I had a patient crashed on the CT table as well, and that was within 3 months of being put in the ED sat, and I only work 2 weekends per month. So yeah, it's pretty common.

The main reason is the PT who are sent to CT usually have some kind of serious condition. In my case, he had a GSU to the chest w/o exit wound, and an INR of 9 (botched suicide attempt). The ER doctor can tell he's bleeding internally but can't tell what/where's been nicked. The patient was fully responsive and stable on Neo + transfusion. With an INR of 9, groaping around inside blindly would be dicey, so he tried to get a quick CT.

But the patient went down hill really fast on the CT table. (blood reached a level in his pleural cavity to stop the heart). We had to abort the CT in the middle. No amount of epi could get his heart beating. and the physician was faced with let him die on the CT table, or crack his chest open to relieve the pressure (but knowing for sure that with his INR, he'll bleed out like a butchered pig). Well, he cracked his chest open on the CT table, heart came back on, but he was spilling blood everywhere. We where literally running him from CT to OR just like the movies. Never saw so much blood in my life and was dripping on my shoes as I help push the cart.

When we got to the OR, he had the faitest femoral pulse, but I have never seen a person so white before, white as a sheet of paper. The OR physician just mumbled "he's dead". And sure enough, he didn't make it out of there. His suicide attempt was successful I guess, just not he way he would have liked.
 
I love working the evening shift at my hospital until pyxis drawers break or nurses call pharamcy and say, "I can't find the medication" and it turns out they never even looked in the tube system. Other than that, it's cool. It's just on certain nights you need more than one pharmacist and tech working.

Thats hilarious and so true. I can't count the number of times I've gone to the floors and found the "missing" IV bag they were "looking" for sitting on the counter one foot away from where they're sitting.
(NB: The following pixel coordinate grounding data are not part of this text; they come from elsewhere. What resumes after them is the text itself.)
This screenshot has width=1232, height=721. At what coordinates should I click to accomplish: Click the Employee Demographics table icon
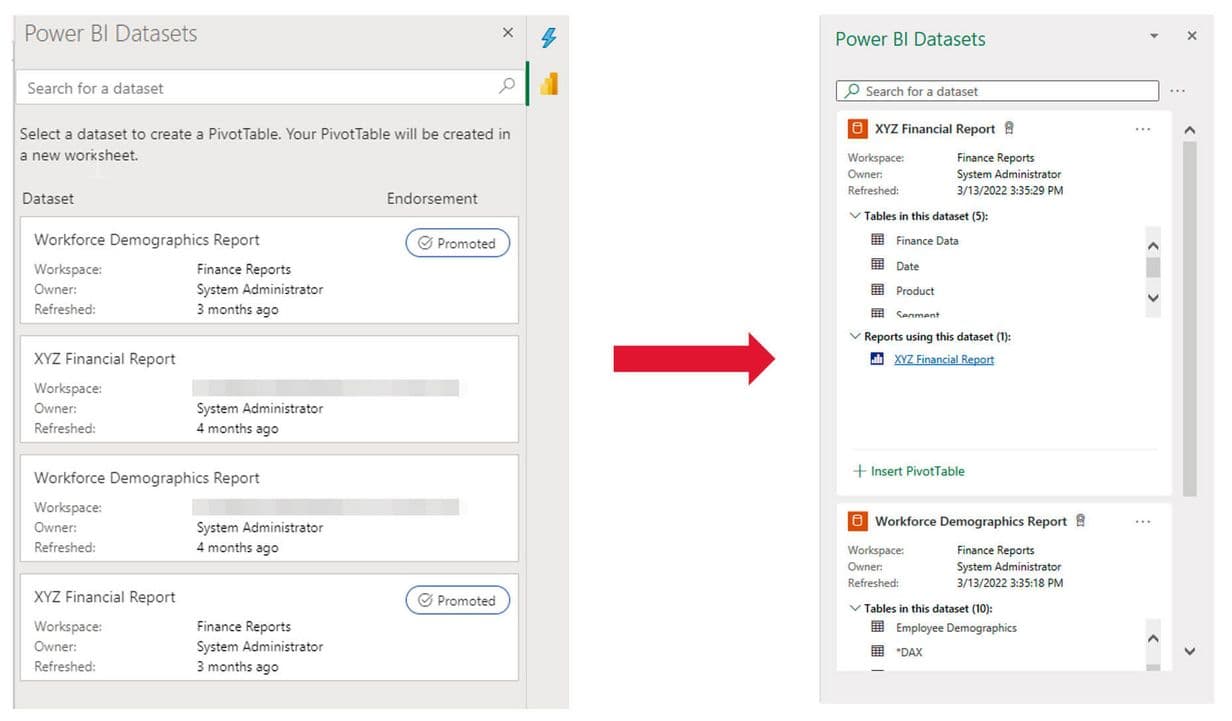tap(878, 627)
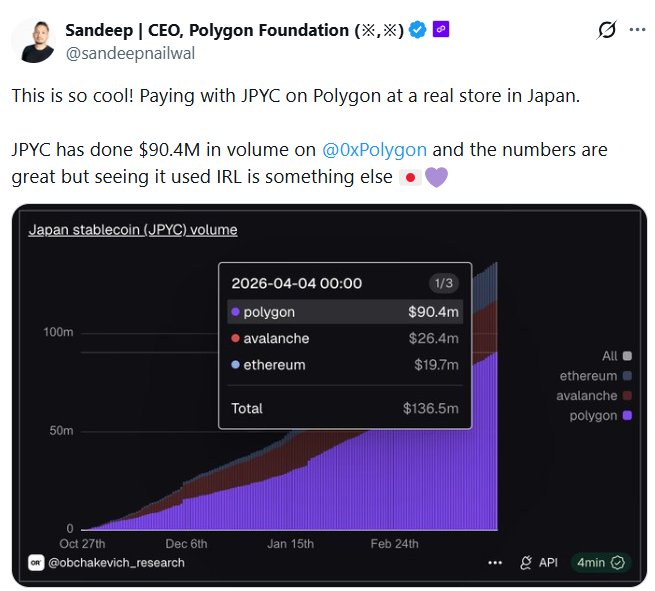Viewport: 655px width, 591px height.
Task: Click the 1/3 page indicator in tooltip
Action: tap(442, 283)
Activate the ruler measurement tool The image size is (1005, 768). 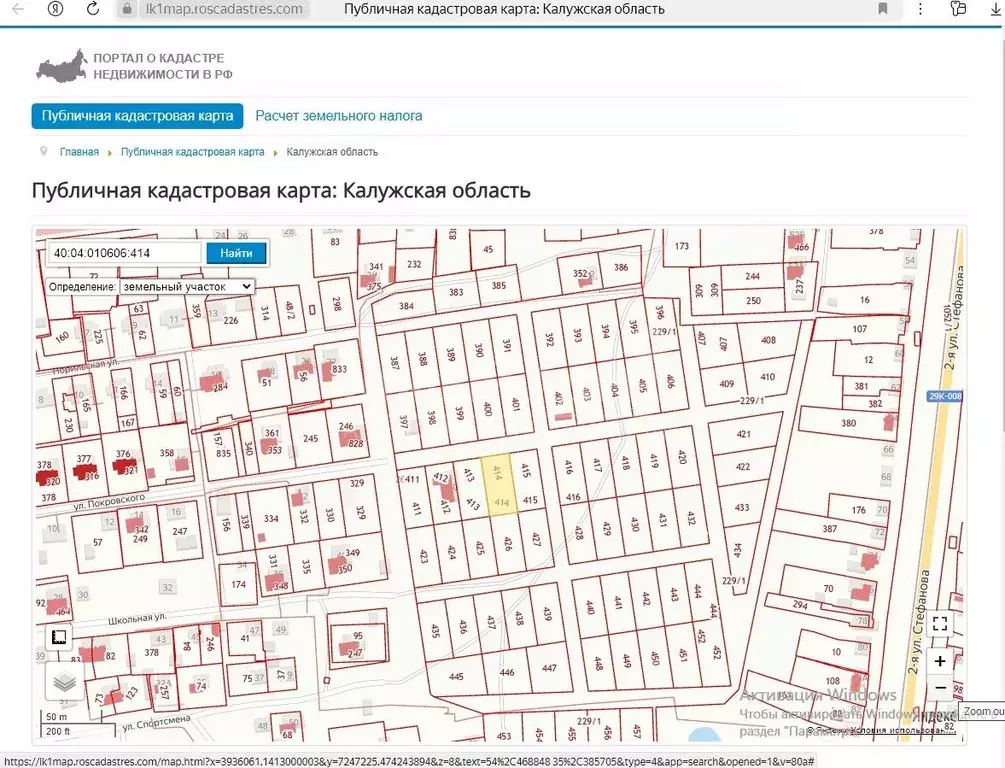pos(58,637)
I guess nurses are the same everywhere.
 
this is awesome insight.....you need a day like that every now and then though to enjoy your slow days :p
 
Psssh? 8 hours? Nah man, we work 10s. I only have to go to work 4 days a week. I was there 1-11....just as I was there 1-11 the three nights prior. I love evening shift. No management, it's quiet, I have more ability to freestyle...it's nice.



I know this post is old, but you are a pharmacist AND you can RAP?? Amazing!
 
Can anyone give me a detailed overview of a hospital pharmacists job, their wage and opportunities to move up?
 
sounds like you guys need to hire more pharmacists. I have never had it get that bad. I did have an ortho surgeon call and ask me what anaesthetic when administered intraarticularly lasts the longest-in regards to your strange MD question.